What to do ->
1. According to the provided text, why must information users search for what they want by browsing the information they obtain?
2. Copy the records with "This screenshot has" swapped for "The screenshot has" wherever it appears, and leave everything else unchanged. Omit the pictures.

Provided text ->
** BEGIN **

Because information organization varies between information providers and does not always suit user requirements, a user accessing information from more than one information provider may be inconvenienced.

An information broker collects links to contents and organizes the links according to how they believe their users want to access the information. The users accessing the broker database search for and select links, then obtain the actual contents which the links point to. An information broker thus appears to the users as a huge information provider. In other words, an information broker is a virtual library. The users no longer need to navigate many different information providers.

Information brokers can also provide other various services, for example, information filtering, database mirroring, copyright management, and collection of payment for information providers.

3.3 Information User

The third layer of the model consists of information users.

The amount of information available from providers and brokers is overwhelming and most of it does not match the needs of users. The users must therefore search for the desired information by browsing the obtained information. Because the results of this searching are not insignificant, the user stores the links to the desired information, and sequences the links according to how the information will be accessed again. As a result, the user creates his or her own virtual personal library. This activity is information organization.

4 Spiral Development of Information

To clarify the total flow of information, we analyzed the user activities.

A user may create a virtual personal library not only to obtain information, but also possibly to research, consider, plan, report, and publish. The user may annotate, make scrapbooks of, or rearrange the information. The user may write a manuscript quoting and citing the information. When the user finishes writing, the user may create new information. All of these processes constitute information organization by the user. The information obtained is personalized, and most of the new information is built on the personalized information.

Finally, the new information may be published by registering it with an information provider. It then is searched and obtained by other users. The new information may be sent to the user's supervisor, colleagues, or other parties. In this case the user acts as an information broker for the recipients.

This new information may be used as the basis for another round of information creation. Information thus develops in a spiral as shown in Figure 2, and the spiral extends worldwide through digital libraries connected by networks.

Figure 2: Spiral development of information.

5 Worldwide Communication Hall Prototype

By focusing on the spiral development of information, we have developed a worldwide communication hall prototype system. The system is connected to the World Wide Web and allows users to virtually obtain, personalize, organize, and publish information. The system consists of a virtual personal library client (Webshelf) that runs on a Windows PC, an information publishing server (equivalent to a World Wide Web server on Unix), and a hypermedia archive server (Webarchive) that runs on Unix (Figure 3).

Figure 3: Prototype of worldwide communication hall system.

** END **

(Word and element location data)
** BEGIN **

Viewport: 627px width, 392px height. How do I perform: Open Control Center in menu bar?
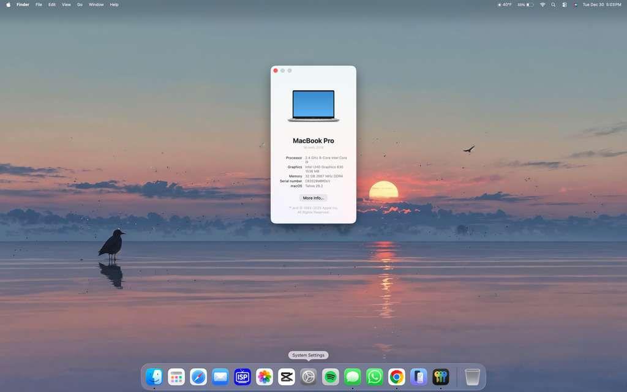[x=565, y=4]
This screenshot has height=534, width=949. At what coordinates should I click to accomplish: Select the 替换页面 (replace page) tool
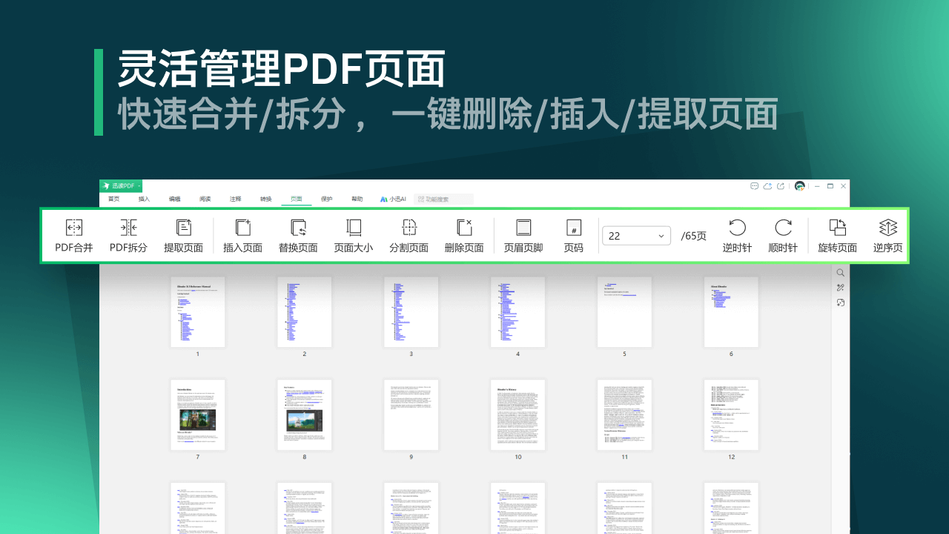point(298,235)
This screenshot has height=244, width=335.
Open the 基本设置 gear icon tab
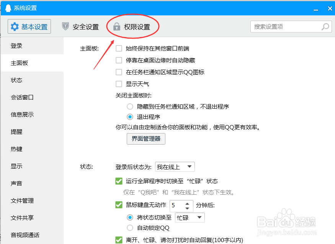[x=29, y=26]
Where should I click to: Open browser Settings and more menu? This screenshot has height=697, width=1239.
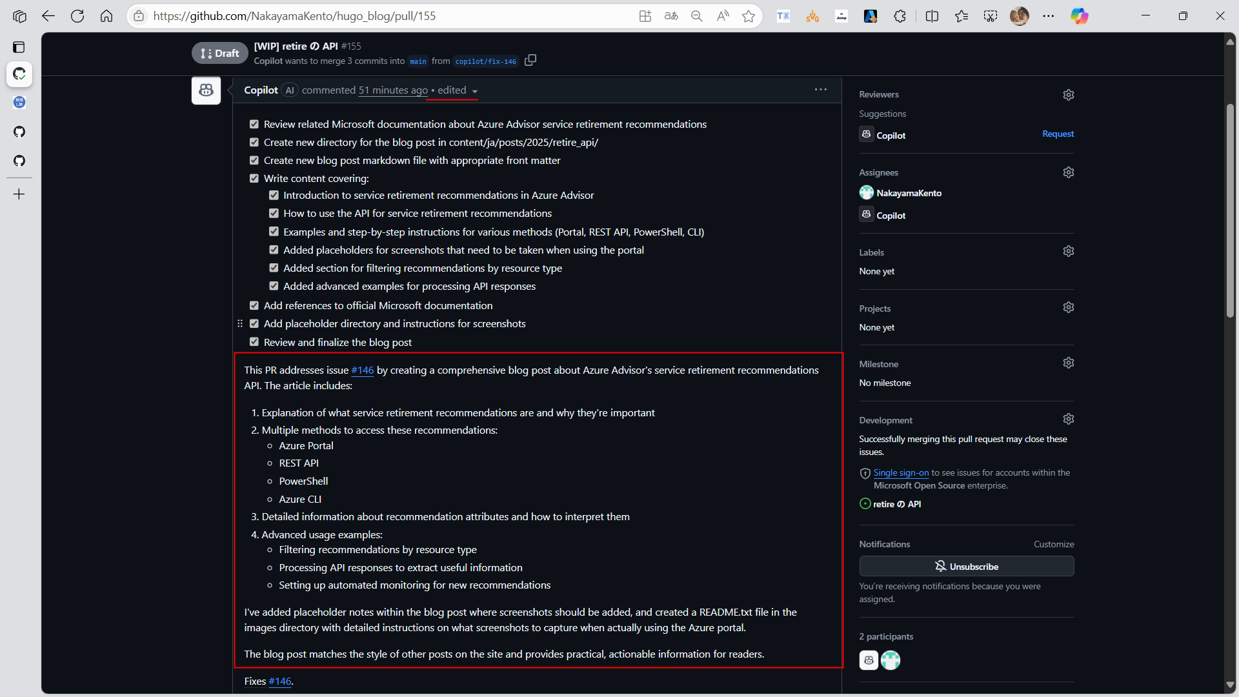pos(1049,16)
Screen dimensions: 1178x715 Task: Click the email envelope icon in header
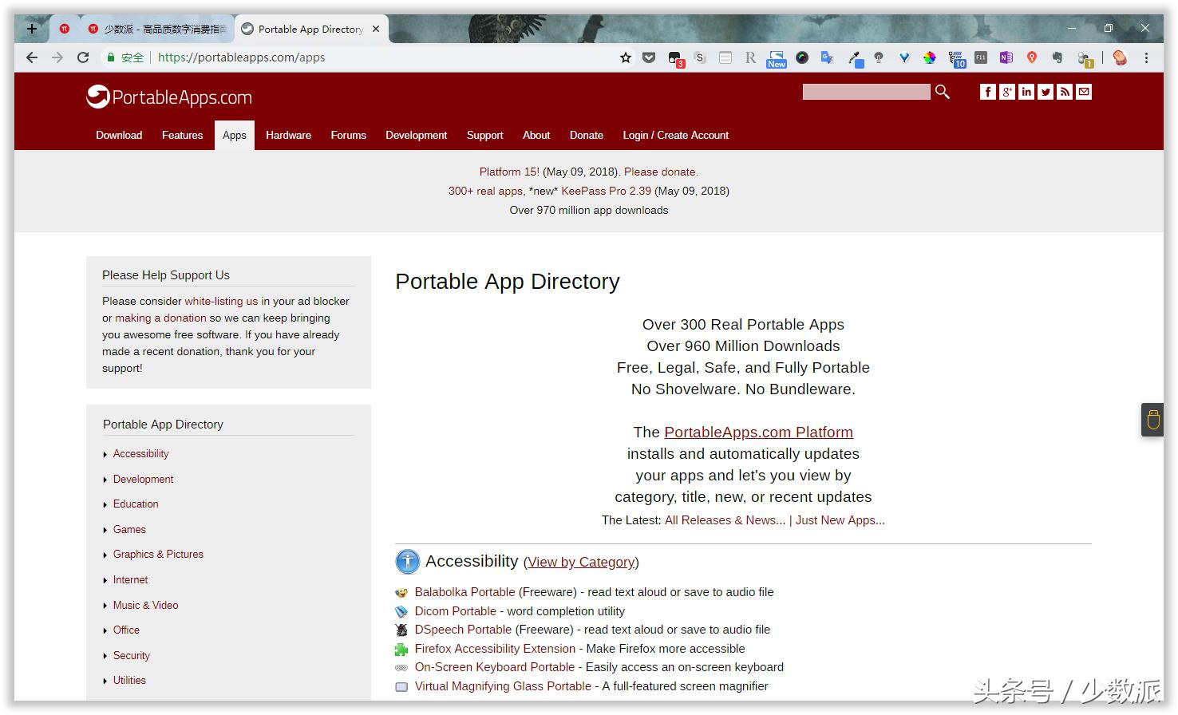(1084, 92)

** END **

Exercise responses ->
1. The amount of information available from providers and brokers is overwhelming, and most of it does not match the users' needs.

2.
Viewport: 627px width, 392px height. How do I perform: Open Control Center in menu bar?
[x=565, y=4]
The screenshot has height=534, width=949. At what coordinates should I click to accomplish: Select the 替换页面 (replace page) tool
point(298,235)
The screenshot has height=244, width=335.
Open the 基本设置 gear icon tab
[x=29, y=26]
Where should I click to: Open browser Settings and more menu? The screenshot has height=697, width=1239.
pos(1049,16)
Screen dimensions: 1178x715 Task: Click the email envelope icon in header
(1084, 92)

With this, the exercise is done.